Crary stresses that we must start thinking about how to approach a post-capitalist world
Jonathan Crary is one such critic. In the book Scorched Earth: Beyond the Digital Age to a Post-Capitalist World, he establishes a fervent polemic against the ‘internet complex’, his neologism to describe the social, digital technology and the institutions that serve it. He argues that the only path to achieve a safe and habitable world is in a future that is “offline, uncoupled from the world-destroying systems and operations of 24/7 capitalism”. Crary contrasts Mark Fisher, a cultural critic and Warwick alumni, as he puts forward that the end of capitalism is close at hand, but he stresses that we must start thinking about how to approach a post-capitalist world.
The first chapter of his book demonstrates how the ‘internet complex’ has ideologically devastated our social lives. Rather than the common idea that the internet promotes an egalitarian and impartial world, Crary argues that the internet has been financialised ever since its creation, making global capitalism ingrained into all digital platforms. Hence, Crary believes the internet should not be preserved even in alternative economic systems. This chapter also explains the book’s title; scorched earth refers to the destruction of a self-rejuvenating nature and world system. Crary connects his internet critiques to a non-sustainable planet by emphasising that contemporary digital platforms have imposed capitalist logic on all corners of life.
The second chapter moves the discussion to technocapitalism. He explains that our conformity to science and technology is misplaced since they are not “aligned with human purposiveness or needs”. Instead, development and innovation in these fields are to raise corporate power and serve the needs of capital. Techno elites want us to become lost in the ‘internet complex’ since the digital platform disallows solidarity to emerge.
In the final chapter, Crary utilises his expertise as an art critic to create perhaps the most fascinating section of the book.

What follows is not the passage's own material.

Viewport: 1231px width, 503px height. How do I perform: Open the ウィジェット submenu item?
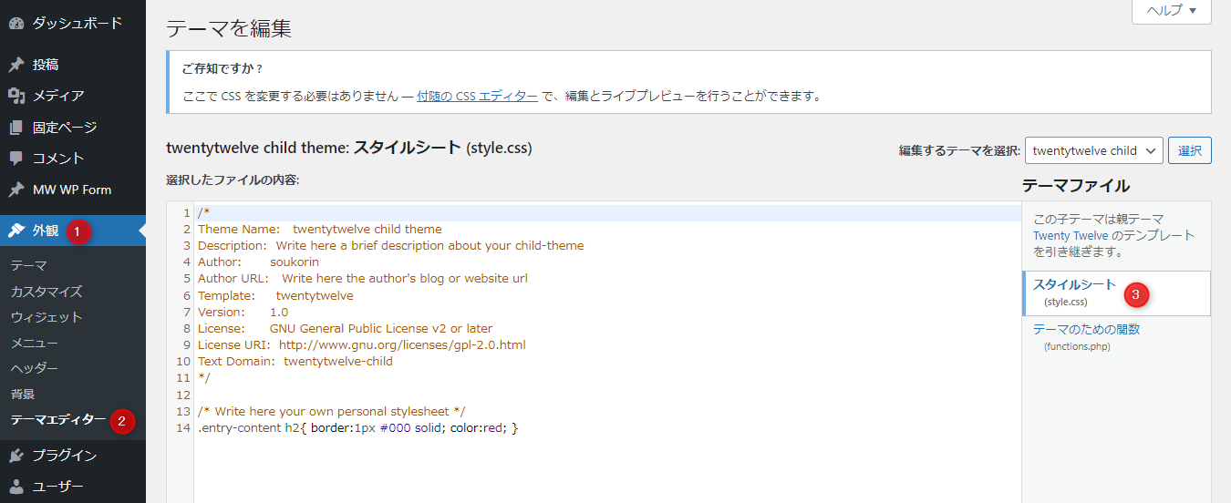point(47,317)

By referring to visual history, he can evoke the importance of our ability to connect to others in face-to-face interaction. However, this ability of emotional reciprocation is threatened by our multitudes of digital communication technologies. Indeed, few would argue that a zoom meeting is as authentic as a physical gathering.
Though the author seems well-read, the book is not without faults
Though the author seems well-read, the book is not without faults. The overwhelmingly critical tone is not always accompanied by substantiated reasoning and explanations. The statement that I found the most problematic was his claim that “there are no revolutionary subjects on social media”. Though Crary may have meant to suggest that protests held online are futile, his supporting statement that “the internet overwhelmingly produces self-interested subjectivities incapable of imagining goals or outcomes other than private, individual ones” is an egregious insult to contemporary demonstrations that were organised on digital platforms. For instance, Crary neglects and discredits those informed of the recent industrial disputes and strikes from the internet. Personally, as a Thai citizen who joined the pro-democracy protests in 2020, my only platform to connect with others and stay informed was through a messaging application.

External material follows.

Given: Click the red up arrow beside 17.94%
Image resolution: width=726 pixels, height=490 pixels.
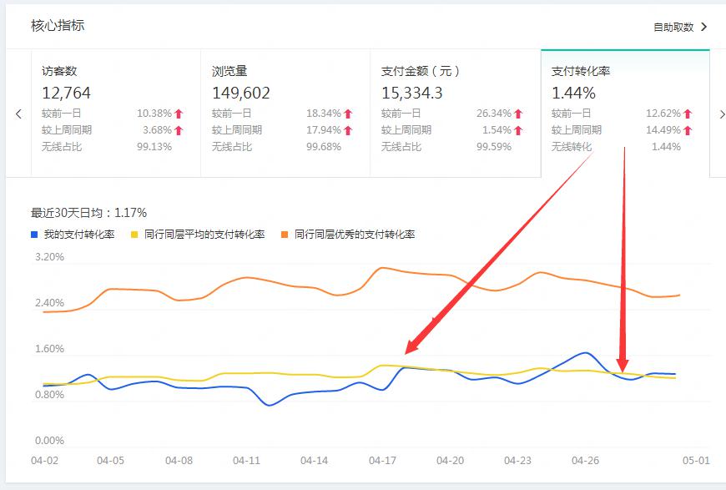Looking at the screenshot, I should pyautogui.click(x=350, y=130).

However, though the book has many questionable claims, it is still worth going through, if only for its excellent final chapter. Especially relevant after leaving the zoom lectures era, Crary’s unique line of thought can help us rethink our approach to online media. Zuckerberg may benefit from reading if he intends to develop the lifeless metaverse.
I highly recommend the book to anyone who finds this final section of the book interesting. If technology’s disruption to our social relations with one another is a topic of interest, then Crary’s work provides a powerful starting point to think about the subject. Besides that, those that are sceptical of the sustainability of modern technological development may enjoy the book as well.